Text for analysis section start

Lysyloxidase (LOX) highly expressed in CAFs can remodel the matrix collagen microenvironment, enhance matrix stiffness, and accumulate nuclear β-catenin giving rise to EMT and tumor invasion through the FAK phosphorylation pathway (Figure 3) (63). Stromal nicotinamide N-methyltransferase (NNMT), a specific biomarker of CAFs, can regulate type I collagen deposition through epigenetically regulating the transcription of LOX via the NNMT-LOX-FAK axis by reducing the enrichment of H3K27me3, which can foster OSCC stemness by maintaining FAK signaling (Figure 3) (64). Mediated by integrin α2β1, CAFs-derived LOX-rich EVs mediate collagen crosslinking through fibronectin, periostin, and bone morphogenetic protein-1, and promote EMT via p-FAK/p-paxillin/YAP signaling pathway (65).

Text for analysis section end
Extracted material section start

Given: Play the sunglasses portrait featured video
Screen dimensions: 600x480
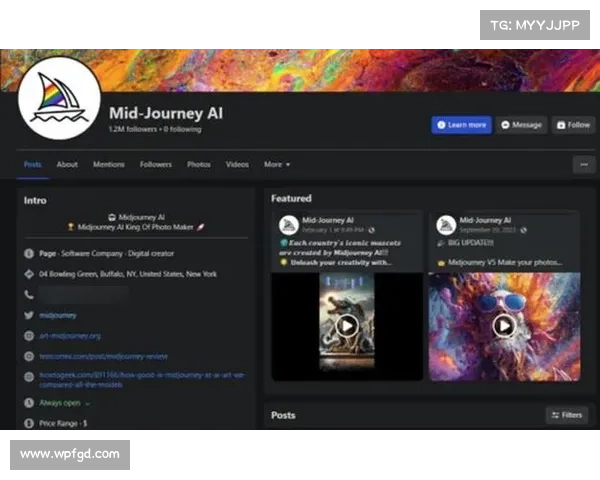Looking at the screenshot, I should tap(504, 325).
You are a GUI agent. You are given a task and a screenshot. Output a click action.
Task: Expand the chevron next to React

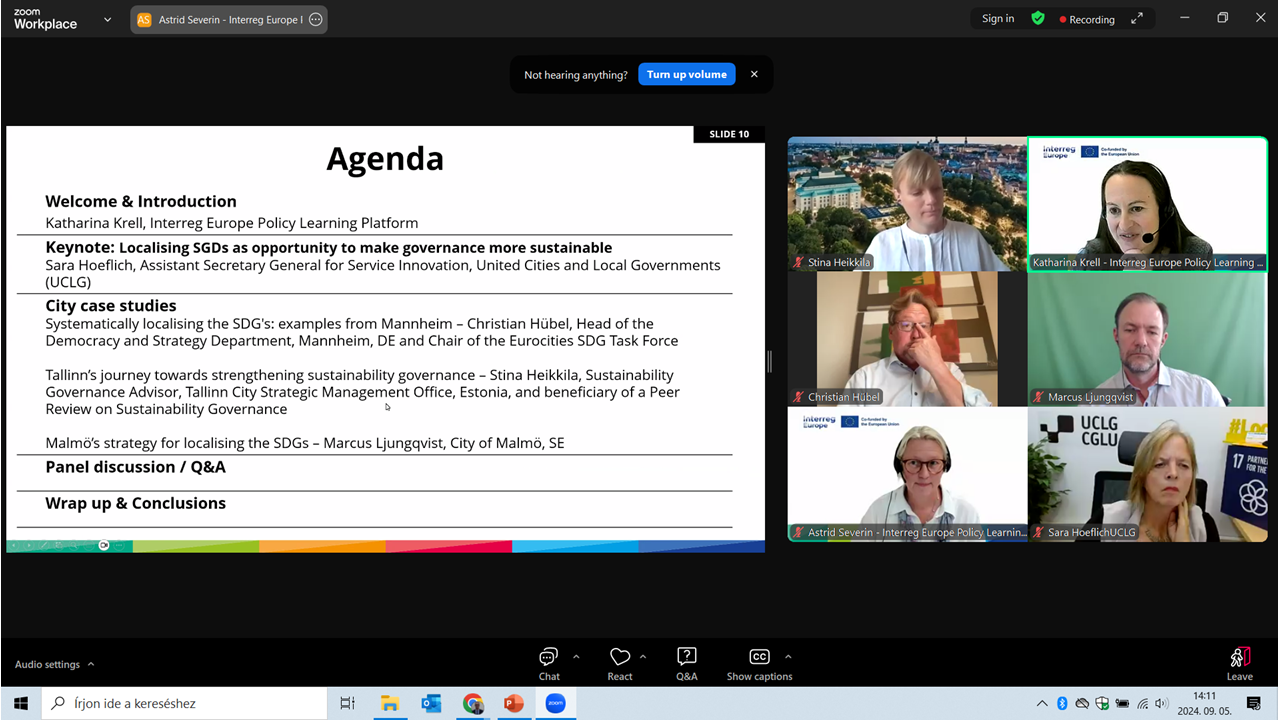click(643, 657)
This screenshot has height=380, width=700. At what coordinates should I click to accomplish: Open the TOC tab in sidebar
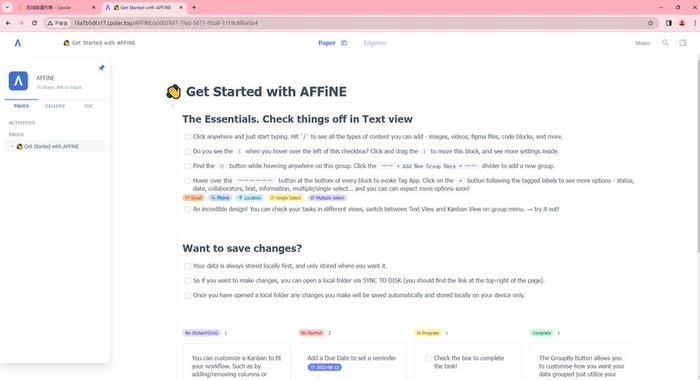point(88,106)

Extracted material section end

(Task instructions) Write the next few sentences of the passage on cancer-associated fibroblasts and LOX-driven collagen remodeling, picking up after its final sentence.

(Exercise answer)
3.2.3 CAFs-derived TGF-β activates OSCC cells
TGF-β can activate OSCC cells via classical SMAD pathway. TGF-β secreted by CAFs in invasive cancer nests could increase the level of sex-determining region Y (SRY)-box9 (SOX9) expression by activating SMAD pathway, which was conducive to OSCC invasion and migration (66). Single-cell analysis showed that CAFs could promote OSCC invasion by secreting TGF-β through SMAD pathway (67).
3.2.4 CAFs-derived lactate activates OSCC cells
Higher integrin beta 2 (ITGB2)-mediated lactate release in CAFs promotes OSCC proliferation by oxidation of NADH in mitochondrial oxidative phosphorylation system (Figure 3) (68). LncRNA H19/miR-675-5p/PFKFB3 axis-mediated glycolysis reprogramming in CAFs enhances OSCC growth through lactate secretion (Figure 3) (69). PDGF-BB-induced glucose metabolism reprogramming in CAFs promotes the proliferation, invasion and metastasis of tongue squamous cell carcinoma (TSCC) via the secretion of lactates (70).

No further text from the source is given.